The morning of January 29, 2020 began with an unscheduled wake-up call. For some of us, it came directly: an email notification eclipsing the usual morning alarm. “We are requiring that current students leave China for the US as soon as possible,” read the message from Washington, D.C. For others, the decision arrived virally. News of COVID-19’s impact on student programs in China evolved at blinding speed, fueled by WeChat groups and Facetime calls with the intensity only limited comprehension can induce.
Altogether, our year-long study abroad plans ended in less than 12 hours. After leaving China in the first act of the pandemic, a door shut behind us. Nineteen months later, it remains locked.
Now, despite the United States issuing visas for Chinese students returning to campus this fall, Beijing continues to stall. This decision to withhold student visas is a case of political wants distorting legitimate public health needs. Well before a vaccine was developed, Beijing agreed with South Korea to resume visa-issuing for students looking to study in China. In a December 2020 press conference, China’s Foreign Ministry spokesperson Wang Wenbin stated, “While taking effective epidemic prevention and control measures, China will assess the situation concerning resumption of studies in China for foreign students.” Well over a semester later – despite the U.S. and China both surpassing a 55 percent vaccination rate – that re-assessment remains stagnant.
On July 6, another Foreign Ministry spokesperson, Hua Chunying, tweeted, “Over 500 Chinese #students’ visa applications were denied by the US. Is this what the #US called freedom and openness? Is this the positive steps of the US to promote people-to-people exchanges?” Ironically, Beijing’s tone only illuminates the current lack of reciprocity. Recent estimates show there are between 250,000 and 300,000 Chinese students studying in the United States – visa rejections remain an exception experienced by only 1-2 percent of applicants. But, for foreign students like us looking to return to China, critical X1/X2 student visas have all but disappeared. Despite Hua’s objections, this lack of reciprocity is the true barrier to people-to-people exchange.
One of the more daunting (and less obvious) consequences of this visa freeze is a growing student acquiescence, leading many to pivot away from China. Faced with the reality of virtual study abroad and China’s opaque visa process, many of our peers have walked away from their initial curiosity about China, instead opting for the transparency of Tokyo or Taipei, or wider areas of focus, such as international development. The Hopkins-Nanjing Center, Princeton in Beijing, and the Chinese Flagship Program, representing just a few China-based study programs that send countless policymaking alumni to Washington, remain in the dark.
The result renders an unsettling trend: As China-U.S. relations grow increasingly significant, access to immersive Mandarin classes and study abroad opportunities have begun to decline. If these twin trendlines continue, Washington will be forced to make world-changing decisions about a country it only recognizes from afar. More consequently, the U.S. concept of China will become increasingly derivative, reduced to a bubble of trending headlines and tweets. As the trajectory of China-U.S. rhetoric veers into Cold War territory, it’s imperative that the next generation of China-U.S. relations is led with nuance. Such nuance cannot be learned behind a laptop screen 7,000 miles away.
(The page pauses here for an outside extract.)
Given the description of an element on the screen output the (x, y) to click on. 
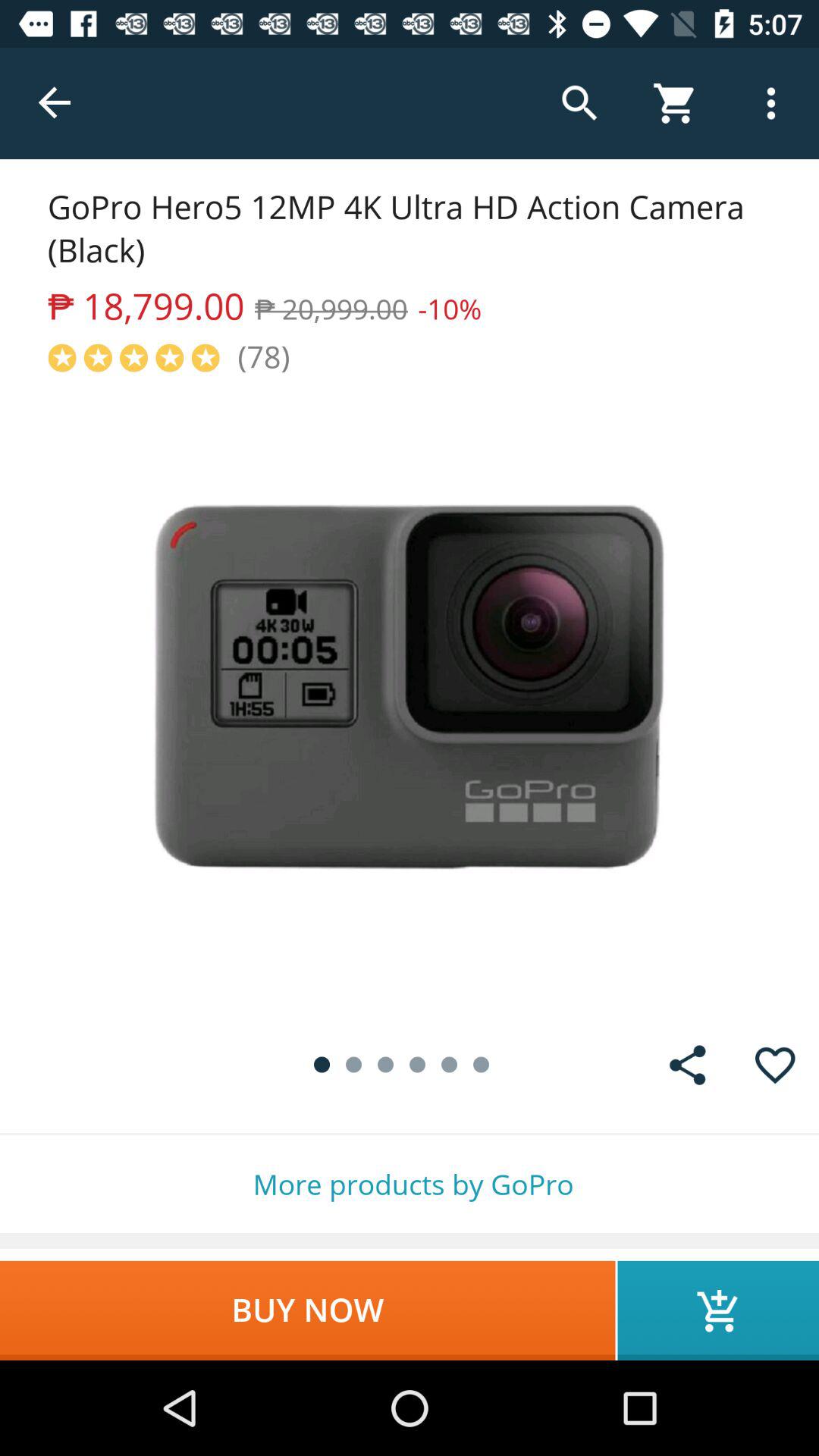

Since 1978, academic exchange between the two countries has remained a consistent point of cooperation. Chinese students annually represent the highest international student population in the United States. In the 10 years prior to the pandemic, the number of Americans studying abroad in China increased by over 500 percent. Regardless of how adversarial the China-U.S. relationship has been or becomes, avoiding conflict requires cultural understanding, lived experience, and Mandarin proficiency – all of which come best with in-person learning.
We are not calling for open borders and unrestricted travel to China. We merely recognize that while the pandemic is not going anywhere, neither is China-U.S. tension. The current academic lock-out will precipitate a dangerous narrowing of U.S. understandings of China, as a country and a concept. The weight of such consequences, as well as the rich tradition of China-U.S. student exchange, merit a renewed effort by both sides to reach a visa agreement.
Specifically, within the Biden administration, the State Department and its Bureau of Educational and Cultural Affairs must begin pushing for student visa reciprocity with Beijing. January’s tense China-U.S. summit in Alaska was but the latest sign that we are in desperate need of common ground. Collaboratively designing a blueprint for pandemic-era international student exchange can be just that.